The more you have to choose from, the easier it will be to switch to a cheaper
alternative. But the fewer suppliers there are, and the more you need their help, the
stronger their position and their ability to charge you more. That can impact your profit.
3. Buyer Power.;
Here, you ask yourself how easy it is for buyers to drive your prices down. How
many buyers are there, and how big are their orders? How much would it cost them to
switch from your products and services to those of a rival? Are your buyers strong
enough to dictate terms to you?
When you deal with only a few savvy customers, they have more power, but your
power increases if you have many customers.
4. Threat of Substitution;
This refers to the likelihood of your customers finding a different way of doing
what you do. For example, if you supply a unique software product that automates an
important process, people may substitute it by doing the process manually or by
outsourcing it. A substitution that is easy and cheap to make can weaken your position
and threaten your profitability.
5. Threat of New Entry.;
Your position can be affected by people's ability to enter your market. So, think
about how easily this could be done. How easy is it to get a foothold in your industry or
market? How much would it cost, and how tightly is your sector regulated?
(3)Scenario Analysis

A technique that develops plausible alternative views of how the environment might
develop in the future. Scenario planners usually avoid presenting alternatives in terms of finely
calculated probabilities. Scenarios tend to extend too far into the future to allow probability
calculations and besides, assigning probabilities directs attention to the most likely scenario
rather than to the whole range.
•Define the issues, decisions or key variables to be evaluated
• Set the scope of study, including the time horizon to be considered
• Agree on approach, select team members and secure senior management
• Identify key external drivers that are likely to influence scenarios
• Define the major internal variables that need to be addressed
• Establish critical relationships between drivers
• Collect quantitative, qualitative and expert opinion data
• Assess the predictability and impact of the key drivers
• Define appropriate measures for the key drivers
• Construct scenarios and develop a narrative description for each
• Test the scenarios using the data collected
• Update scenarios and set criteria for evaluating strategies and plans
• Test sensitivity of strategies and plans under each scenario
• Formulate contingency plans and risk mitigation strategies
• Communicate to all constituencies
• Integrate leading indicators and key performance metrics
• Refresh the data and update scenarios as appropriate over time
• Repeat as needed
(4)SWOT Analysis

Strengths describe the positive attributes
 What makes you unique in your competitors?
 What advantages do you have over your competition?
 What do you do better than anyone else?

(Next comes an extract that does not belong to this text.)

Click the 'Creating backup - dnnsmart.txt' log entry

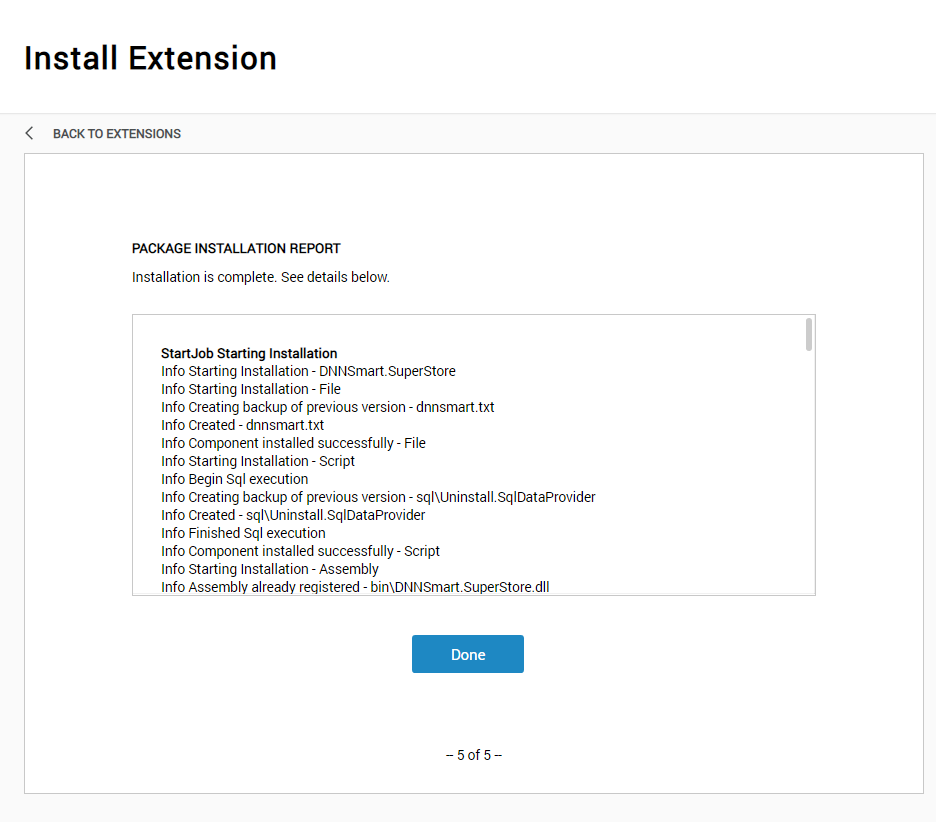tap(328, 407)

Weaknesses are aspects of your business that detract from the value you offer or place
you at a competitive disadvantage.
 Does your business have limited resources?
 What could you improve?
 What should you avoid?
 What factors lose you sales?
Opportunities are external attractive factors that represent reasons your business is
likely to prosper.
 What good opportunities can you spot?
 What interesting trends are you aware of?

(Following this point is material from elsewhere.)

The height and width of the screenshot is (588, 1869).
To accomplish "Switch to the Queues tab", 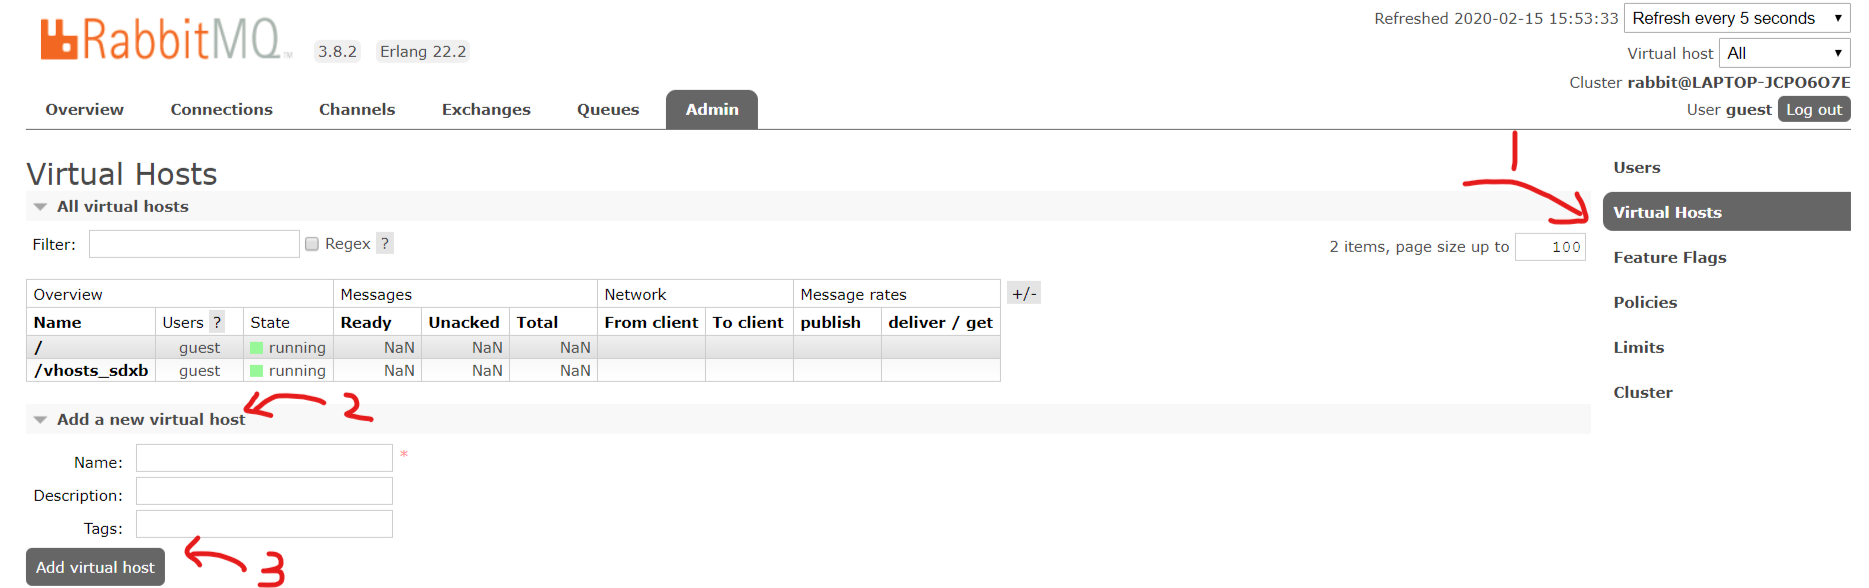I will point(607,110).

 Changes in technology and markets on both a broad and narrow scale.
 Changes in government policy related to your field.

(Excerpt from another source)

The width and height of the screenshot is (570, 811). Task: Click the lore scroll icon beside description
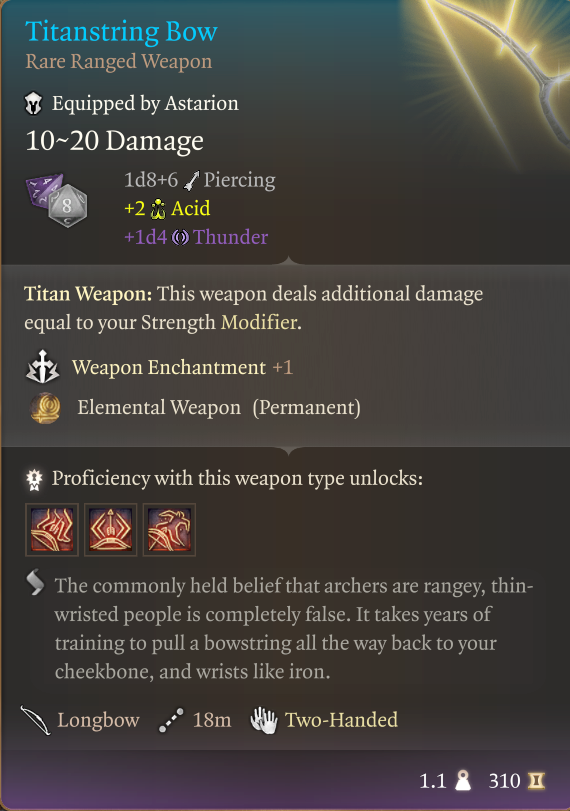tap(35, 583)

Threats include external factors beyond your control that could place your strategy, or
the business itself, at risk. You have no control over these, but you may benefit by having
contingency plans to address them if they should occur.

 What obstacles do you face?

 What are your competitors doing?
 Are quality standards or specifications for your job, products or services changing?
Is changing technology threatening your position?